Garvin returned to the top job in October 2024 after his shock termination in May 2024.
“Since returning to the business in October, I have made it a priority to visit our key markets twice and meet with all key partners to ensure our commitment and connection at the highest level,”Garvin said.
“This is ensuring we are leveraging strategic partnerships to accelerate growth in key international markets, China and the rest of Asia represent a significant upside to our business in the short to medium term. The company has partnered with COFCO [China’s leading wine distributor] and Oceanus [a key distributor in Asia], with shipments to Asia expected to increase by double digits for the full year.”
Initiatives to increase cash flow
Following its board renewal in 2024, Australian Vintage said it had prioritised free cash flow generation, debt reduction and top-line growth.
Key initiatives include:
- Investing in high-margin brands and innovation to drive category leadership
- Expanding in China, the rest of Asia and the Americas through partnerships
- Leveraging its balance sheet while investing inventory into markets and categories, without discounting pillar brands, where it currently does not compete
- Reducing fixed grape supply and increasing sourcing flexibility
- Driving further operational efficiencies
- Optimising its operational footprint
- Maximising utilisation of industry-leading processing facilities to support growth and potential industry partnerships/consolidation.
Garvin said: “With strong innovation and strategic expansion, Australian Vintage is set to generate positive cash flow in the second half of FY25, thereby achieving free cash flow neutrality for the full financial year.
“I am extremely pleased with the alignment we have established between our newly appointed board and management. Our board is supporting our progress with professional expertise and strategic acumen to deliver improved results and
market performance.”
Garvin indicated Australian Vintage’s future could include merger and acquisition deals.

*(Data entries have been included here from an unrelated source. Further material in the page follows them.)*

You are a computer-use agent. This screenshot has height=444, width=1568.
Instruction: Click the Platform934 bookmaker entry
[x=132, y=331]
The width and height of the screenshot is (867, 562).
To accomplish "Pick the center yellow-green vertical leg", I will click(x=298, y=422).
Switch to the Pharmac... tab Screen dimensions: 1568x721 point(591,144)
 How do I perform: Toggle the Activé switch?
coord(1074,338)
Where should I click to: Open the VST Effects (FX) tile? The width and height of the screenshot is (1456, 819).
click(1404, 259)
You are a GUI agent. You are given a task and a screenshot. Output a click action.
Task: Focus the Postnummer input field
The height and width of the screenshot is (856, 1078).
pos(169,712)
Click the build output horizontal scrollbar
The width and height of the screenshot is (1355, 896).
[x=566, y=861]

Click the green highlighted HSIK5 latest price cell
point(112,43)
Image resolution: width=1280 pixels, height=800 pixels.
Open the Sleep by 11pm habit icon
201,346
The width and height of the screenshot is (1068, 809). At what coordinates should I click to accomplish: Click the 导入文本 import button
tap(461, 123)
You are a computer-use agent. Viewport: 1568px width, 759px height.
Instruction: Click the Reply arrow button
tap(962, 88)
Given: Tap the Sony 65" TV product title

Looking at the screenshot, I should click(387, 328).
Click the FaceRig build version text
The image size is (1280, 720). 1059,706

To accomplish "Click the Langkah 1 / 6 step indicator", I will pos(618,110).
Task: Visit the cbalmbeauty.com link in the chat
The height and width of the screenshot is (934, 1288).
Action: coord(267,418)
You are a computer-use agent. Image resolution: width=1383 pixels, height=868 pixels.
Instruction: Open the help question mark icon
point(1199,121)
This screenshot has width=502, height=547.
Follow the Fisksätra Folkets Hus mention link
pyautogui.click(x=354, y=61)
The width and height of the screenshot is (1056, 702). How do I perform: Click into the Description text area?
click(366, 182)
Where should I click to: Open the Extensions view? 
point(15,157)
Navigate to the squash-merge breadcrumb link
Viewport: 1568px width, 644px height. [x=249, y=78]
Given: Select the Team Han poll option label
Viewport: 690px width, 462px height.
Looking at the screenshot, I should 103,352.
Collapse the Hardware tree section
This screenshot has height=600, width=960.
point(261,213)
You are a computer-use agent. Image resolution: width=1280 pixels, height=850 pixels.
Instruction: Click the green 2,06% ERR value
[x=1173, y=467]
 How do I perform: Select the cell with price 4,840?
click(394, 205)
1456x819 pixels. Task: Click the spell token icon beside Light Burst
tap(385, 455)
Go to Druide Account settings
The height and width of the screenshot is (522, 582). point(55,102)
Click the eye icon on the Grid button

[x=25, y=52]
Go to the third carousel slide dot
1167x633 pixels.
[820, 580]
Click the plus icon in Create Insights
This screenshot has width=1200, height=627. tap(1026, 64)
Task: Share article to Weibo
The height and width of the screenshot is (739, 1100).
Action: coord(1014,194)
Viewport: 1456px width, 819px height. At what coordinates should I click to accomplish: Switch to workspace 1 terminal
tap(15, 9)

“As the industry continues to consolidate globally, we remain proactive in evaluating opportunities that drive long-term value. Our processing capabilities, wine expertise, and assets are world-class and a strategic advantage when paired
with the right incremental volume,” he said.
However, he told The Australian that while Australian Vintage had been keen to buy Treasury Wine Estates’ Wolf Blass, Yellowglen, Lindemans and Blossom Hill wine labels, the company “couldn’t justify the sale price demanded”.